In order to use Hamming distance, the field of interest must have either a `binary` or `long` field type. If you're using `binary` type, the data must be a base64-encoded string.
This example shows how to use the Hamming distance space with a `binary` field type:
```json
PUT my-index
{
"mappings": {
"properties": {
"my_binary": {
"type": "binary",
"doc_values": true
},
"color": {
"type": "keyword"
}
}
}
}
```
Then add some documents:
```json
POST _bulk
{ "index": { "_index": "my-index", "_id": "1" } }
{ "my_binary": "SGVsbG8gV29ybGQh", "color" : "RED" }
{ "index": { "_index": "my-index", "_id": "2" } }
{ "my_binary": "ay1OTiBjdXN0b20gc2NvcmluZyE=", "color" : "RED" }
{ "index": { "_index": "my-index", "_id": "3" } }
{ "my_binary": "V2VsY29tZSB0byBrLU5O", "color" : "RED" }
{ "index": { "_index": "my-index", "_id": "4" } }
{ "my_binary": "SSBob3BlIHRoaXMgaXMgaGVscGZ1bA==", "color" : "BLUE" }
{ "index": { "_index": "my-index", "_id": "5" } }
{ "my_binary": "QSBjb3VwbGUgbW9yZSBkb2NzLi4u", "color" : "BLUE" }
{ "index": { "_index": "my-index", "_id": "6" } }
{ "my_binary": "TGFzdCBvbmUh", "color" : "BLUE" }
```
Finally, use the `script_score` query to pre-filter your documents before identifying nearest neighbors:
```json
GET my-index/_search
{
"size": 2,
"query": {
"script_score": {
"query": {
"bool": {
"filter": {
"term": {
"color": "BLUE"
}
}
}
},
"script": {
"lang": "knn",
"source": "knn_score",
"params": {
"field": "my_binary",
"query_value": "U29tZXRoaW5nIEltIGxvb2tpbmcgZm9y",
"space_type": "hammingbit"
}
}
}
}
}
```
Similarly, you can encode your data with the `long` field and run a search:
```json
GET my-long-index/_search
{
"size": 2,
"query": {
"script_score": {
"query": {
"bool": {
"filter": {
"term": {
"color": "BLUE"
}
}
}
},
"script": {
"lang": "knn",
"source": "knn_score",
"params": {
"field": "my_long",
"query_value": 23,
"space_type": "hammingbit"
}
}
}
}
}
```
## Spaces
A space corresponds to the function used to measure the distance between 2 points in order to determine the k-nearest neighbors. From the k-NN perspective, a lower score equates to a closer and better result. This is the opposite of how OpenSearch scores results, where a greater score equates to a better result. We include the conversions to OpenSearch scores in the table below:
<table>
<thead style="text-align: left">
<tr>
<th>spaceType</th>
<th>Distance Function</th>
<th>OpenSearch Score</th>
</tr>
</thead>
<tr>
<td>l2</td>
<td>\[ Distance(X, Y) = \sum_{i=1}^n (X_i - Y_i)^2 \]</td>
<td>1 / (1 + Distance Function)</td>
</tr>
<tr>
<td>l1</td>
<td>\[ Distance(X, Y) = \sum_{i=1}^n (X_i - Y_i) \]</td>
<td>1 / (1 + Distance Function)</td>
</tr>
<tr>
<td>cosinesimil</td>
<td>\[ {A &middot; B \over \|A\| &middot; \|B\|} =
{\sum_{i=1}^n (A_i &middot; B_i) \over \sqrt{\sum_{i=1}^n A_i^2} &middot; \sqrt{\sum_{i=1}^n B_i^2}}\]

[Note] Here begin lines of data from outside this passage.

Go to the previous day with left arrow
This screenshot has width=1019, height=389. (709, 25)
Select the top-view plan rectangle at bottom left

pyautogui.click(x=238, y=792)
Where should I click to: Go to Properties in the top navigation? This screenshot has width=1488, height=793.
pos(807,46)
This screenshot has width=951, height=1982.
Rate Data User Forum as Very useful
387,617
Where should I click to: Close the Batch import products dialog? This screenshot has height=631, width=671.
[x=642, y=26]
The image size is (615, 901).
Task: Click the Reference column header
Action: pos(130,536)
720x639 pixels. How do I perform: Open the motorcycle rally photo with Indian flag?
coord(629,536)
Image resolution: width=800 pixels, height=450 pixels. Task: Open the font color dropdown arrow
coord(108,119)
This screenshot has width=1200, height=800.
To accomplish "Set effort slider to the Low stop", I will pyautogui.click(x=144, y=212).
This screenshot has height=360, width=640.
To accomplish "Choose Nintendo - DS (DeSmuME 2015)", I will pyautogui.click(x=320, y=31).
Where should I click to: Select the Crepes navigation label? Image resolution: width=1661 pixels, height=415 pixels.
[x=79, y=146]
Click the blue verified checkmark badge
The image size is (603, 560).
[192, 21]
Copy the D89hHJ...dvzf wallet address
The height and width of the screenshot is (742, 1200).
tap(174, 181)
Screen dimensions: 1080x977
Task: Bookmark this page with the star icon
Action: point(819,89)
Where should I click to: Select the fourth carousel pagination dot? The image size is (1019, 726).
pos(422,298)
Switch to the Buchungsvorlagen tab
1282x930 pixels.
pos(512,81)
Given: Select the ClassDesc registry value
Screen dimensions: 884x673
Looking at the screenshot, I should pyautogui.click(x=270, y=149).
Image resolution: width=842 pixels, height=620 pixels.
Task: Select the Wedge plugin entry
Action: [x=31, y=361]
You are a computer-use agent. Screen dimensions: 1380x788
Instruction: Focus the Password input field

where \(\|A\|\) and \(\|B\|\) represent normalized vectors.</td>
<td>1 + Distance Function</td>
</tr>
<tr>
<td>hammingbit</td>
<td style="text-align:center">Distance = countSetBits(X \(\oplus\) Y)</td>
<td> 1 / (1 + Distance Function)</td>
</tr>
</table>
Cosine similarity returns a number between -1 and 1, and because OpenSearch relevance scores can't be below 0, the k-NN plugin adds 1 to get the final score.